Collected data entries
===============

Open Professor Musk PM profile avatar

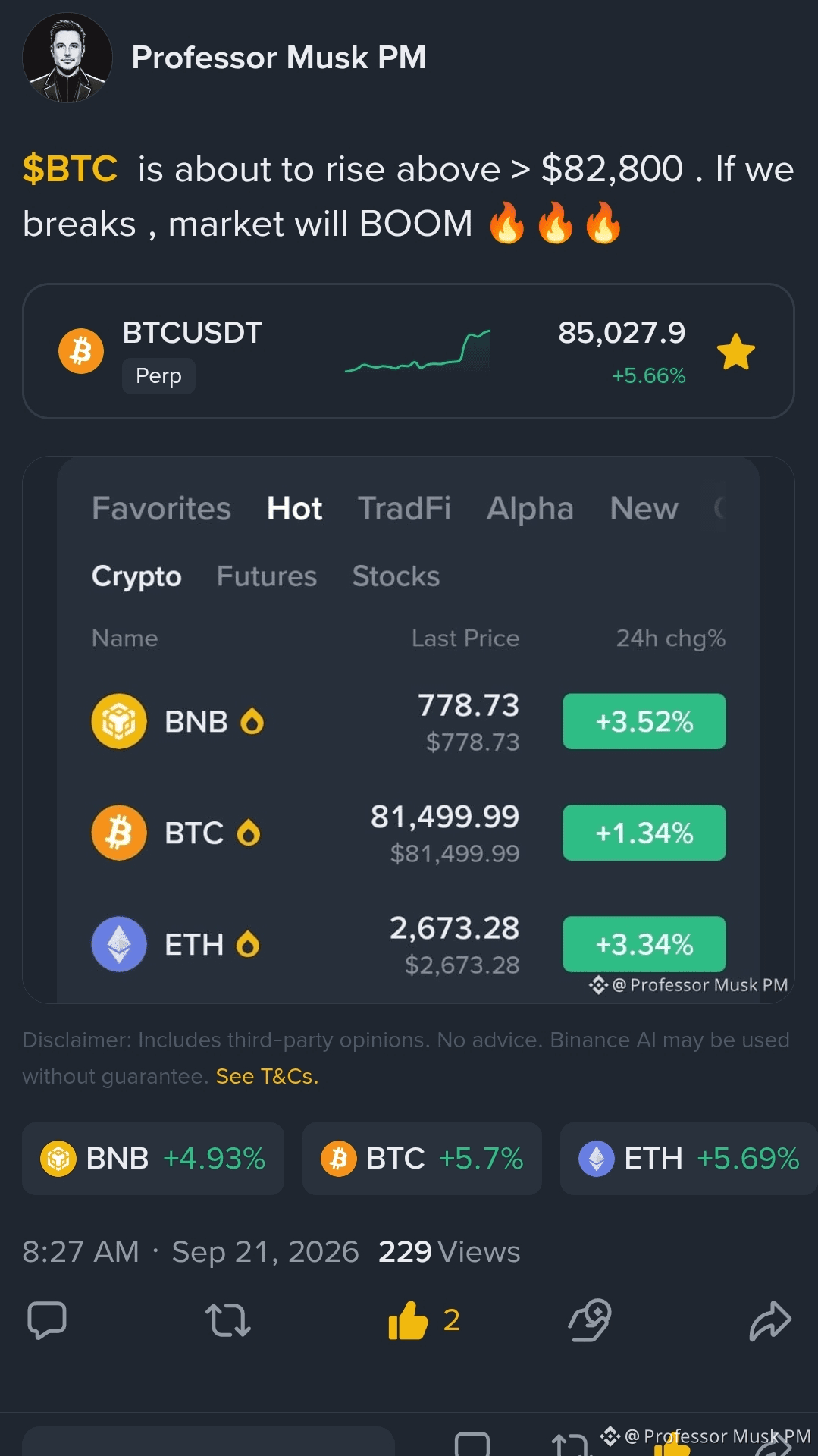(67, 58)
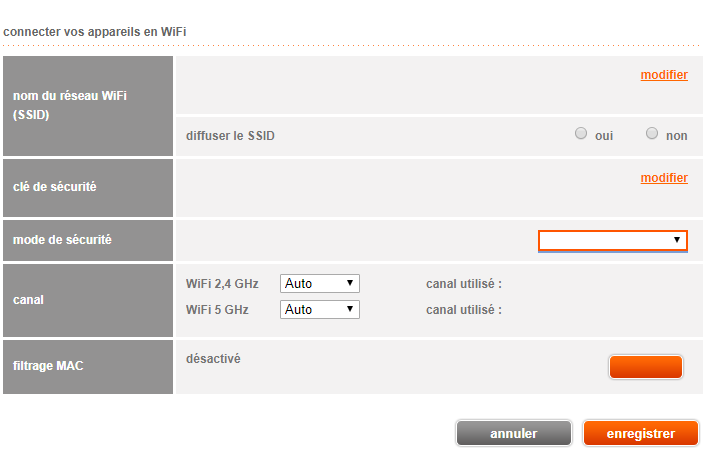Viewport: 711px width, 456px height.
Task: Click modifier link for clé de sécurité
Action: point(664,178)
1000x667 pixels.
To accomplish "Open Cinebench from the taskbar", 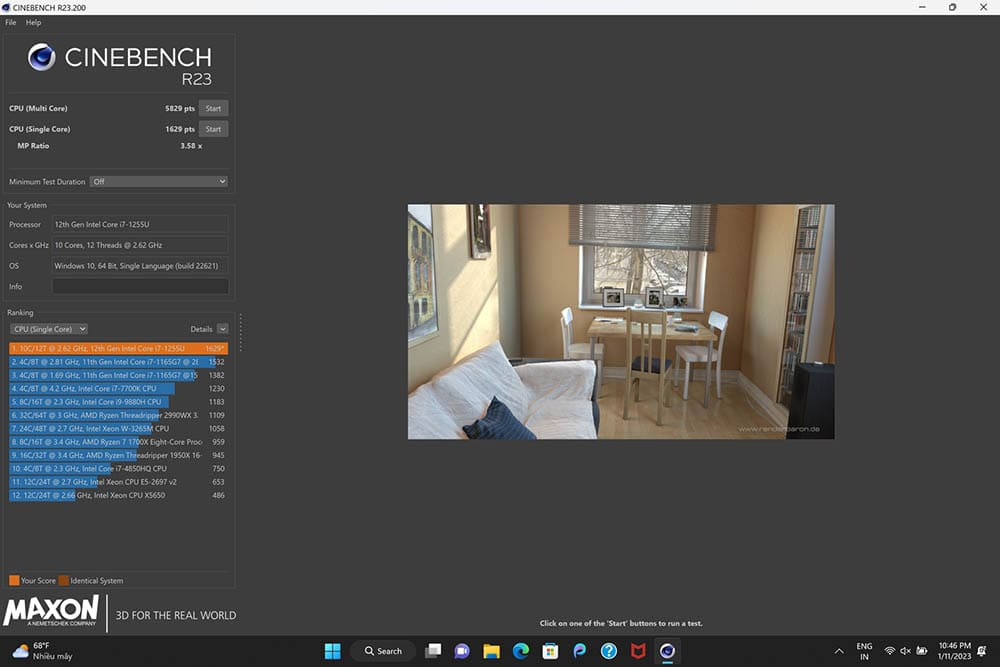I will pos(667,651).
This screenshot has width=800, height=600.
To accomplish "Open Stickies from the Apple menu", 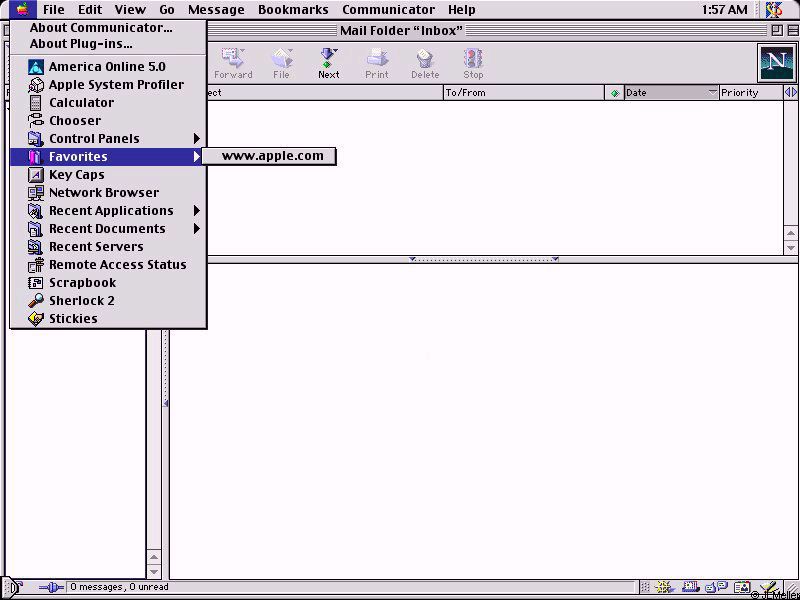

===============

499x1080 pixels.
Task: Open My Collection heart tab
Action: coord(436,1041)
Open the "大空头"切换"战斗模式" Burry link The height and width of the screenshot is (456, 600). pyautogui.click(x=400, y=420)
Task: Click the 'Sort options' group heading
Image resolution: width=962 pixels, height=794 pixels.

===============

Each line that holds the word "screenshot" should be extracted from the records.

◆ Problem solution:
This screenshot has width=800, height=600.
Open the "大空头"切换"战斗模式" Burry link The height and width of the screenshot is (456, 600). pyautogui.click(x=400, y=420)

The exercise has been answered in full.